Me revoilà avec toutes mes petites affaires dans l’appartement de Nathan. Je pose ma valise dans un coin, sans l’ouvrir, car désormais mon temps ici est compté. Je m’installe sur le canapé, ce cuir dans lequel j’ai imprégné la trace de mon séjour, par ma chaleur et ma sueur. Nathan n’a pas quitté son poste, devant l’écran. Je suis assis sur le canapé, je ne bouge pas. J’ouvre mon cahier.
Voilà plus d’une demi-heure qu’il attendait devant la boîte, sans trop savoir pourquoi. Les vapeurs de l’alcool et leurs troubles sur son esprit commençaient à se dissoudre lentement. Gautier plaqua son dos contre un mur, ferma les yeux et se laissa glisser. Il se demanda s’il ne devait pas retourner chercher Julian, car plus personne ne demeurait dans la boîte de nuit, mais il s’y refusa, car il savait ce qu’il y trouverait, et rien ne l’y préparait.
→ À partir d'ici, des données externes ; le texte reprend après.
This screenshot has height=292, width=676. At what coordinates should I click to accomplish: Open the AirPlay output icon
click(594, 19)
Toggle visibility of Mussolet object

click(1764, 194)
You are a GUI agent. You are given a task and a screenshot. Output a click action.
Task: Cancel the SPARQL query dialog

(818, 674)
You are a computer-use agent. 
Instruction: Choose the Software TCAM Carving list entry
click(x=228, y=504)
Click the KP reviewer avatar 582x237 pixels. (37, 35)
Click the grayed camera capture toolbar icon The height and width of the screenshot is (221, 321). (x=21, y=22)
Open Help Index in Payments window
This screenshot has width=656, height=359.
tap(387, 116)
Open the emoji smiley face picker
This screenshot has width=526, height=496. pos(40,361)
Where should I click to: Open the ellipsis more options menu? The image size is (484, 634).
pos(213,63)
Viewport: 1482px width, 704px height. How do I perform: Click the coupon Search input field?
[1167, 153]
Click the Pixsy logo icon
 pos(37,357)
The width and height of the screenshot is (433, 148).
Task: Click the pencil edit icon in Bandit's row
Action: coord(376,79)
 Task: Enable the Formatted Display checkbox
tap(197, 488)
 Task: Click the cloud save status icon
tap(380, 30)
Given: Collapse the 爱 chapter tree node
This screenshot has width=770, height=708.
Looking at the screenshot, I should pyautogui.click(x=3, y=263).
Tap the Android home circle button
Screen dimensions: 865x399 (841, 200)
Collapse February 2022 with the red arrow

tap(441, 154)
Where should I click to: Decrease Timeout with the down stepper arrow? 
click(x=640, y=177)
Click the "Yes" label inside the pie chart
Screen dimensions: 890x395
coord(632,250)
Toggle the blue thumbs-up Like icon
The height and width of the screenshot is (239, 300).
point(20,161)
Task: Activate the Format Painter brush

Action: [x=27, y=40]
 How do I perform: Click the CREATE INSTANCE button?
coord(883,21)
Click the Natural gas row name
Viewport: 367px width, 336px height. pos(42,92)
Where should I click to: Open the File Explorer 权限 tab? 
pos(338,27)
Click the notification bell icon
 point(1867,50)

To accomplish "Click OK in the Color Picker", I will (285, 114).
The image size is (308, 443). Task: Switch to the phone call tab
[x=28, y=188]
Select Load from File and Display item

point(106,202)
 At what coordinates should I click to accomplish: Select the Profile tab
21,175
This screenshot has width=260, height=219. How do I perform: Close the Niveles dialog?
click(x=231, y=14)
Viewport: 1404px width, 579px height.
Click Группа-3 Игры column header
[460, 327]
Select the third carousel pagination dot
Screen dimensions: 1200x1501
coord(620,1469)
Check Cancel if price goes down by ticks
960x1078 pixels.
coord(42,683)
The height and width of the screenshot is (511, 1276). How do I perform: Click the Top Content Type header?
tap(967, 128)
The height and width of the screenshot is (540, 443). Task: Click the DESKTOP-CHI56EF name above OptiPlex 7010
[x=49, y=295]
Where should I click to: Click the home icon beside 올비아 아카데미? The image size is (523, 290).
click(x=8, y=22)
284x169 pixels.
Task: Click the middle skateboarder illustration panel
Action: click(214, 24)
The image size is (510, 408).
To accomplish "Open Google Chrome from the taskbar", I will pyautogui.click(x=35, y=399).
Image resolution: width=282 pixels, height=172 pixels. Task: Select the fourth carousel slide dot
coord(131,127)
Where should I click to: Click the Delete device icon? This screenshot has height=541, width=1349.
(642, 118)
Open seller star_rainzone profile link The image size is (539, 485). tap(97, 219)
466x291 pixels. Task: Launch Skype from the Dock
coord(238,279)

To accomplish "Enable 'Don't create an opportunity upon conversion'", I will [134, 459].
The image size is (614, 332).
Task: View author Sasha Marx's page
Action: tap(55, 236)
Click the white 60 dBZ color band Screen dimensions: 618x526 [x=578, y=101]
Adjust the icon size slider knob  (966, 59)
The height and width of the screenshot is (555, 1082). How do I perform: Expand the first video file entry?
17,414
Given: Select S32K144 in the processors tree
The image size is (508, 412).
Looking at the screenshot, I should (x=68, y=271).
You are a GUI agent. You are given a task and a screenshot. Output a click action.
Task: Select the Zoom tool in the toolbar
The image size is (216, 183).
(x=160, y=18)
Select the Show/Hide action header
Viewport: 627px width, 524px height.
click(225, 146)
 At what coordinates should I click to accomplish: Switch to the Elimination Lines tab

Je regarde l’appartement de Nathan, silencieux, à peine troublé par l’imperceptible cliquetis du clavier. Sur les murs, mes yeux vitreux revoient Paris, le temps d’un été chargé. Mes atours de dieu ne peuvent rien face à ce flot de mélancolie nostalgique. Car déjà je le sais, je le sens, la fin approche.
Gautier sentit que la fin était inéluctable, et c’est pourquoi il poussa la porte. Derrière, il trouva les deux corps emmêlés, noyés dans une bulle de désir. Et il s’éloigna sans rien dire, sans même leur faire savoir qu’il les avait vu. Du coin de l’œil, Julian le regarda s’éloigner. L’imprécation avait fait son œuvre. Amère satisfaction.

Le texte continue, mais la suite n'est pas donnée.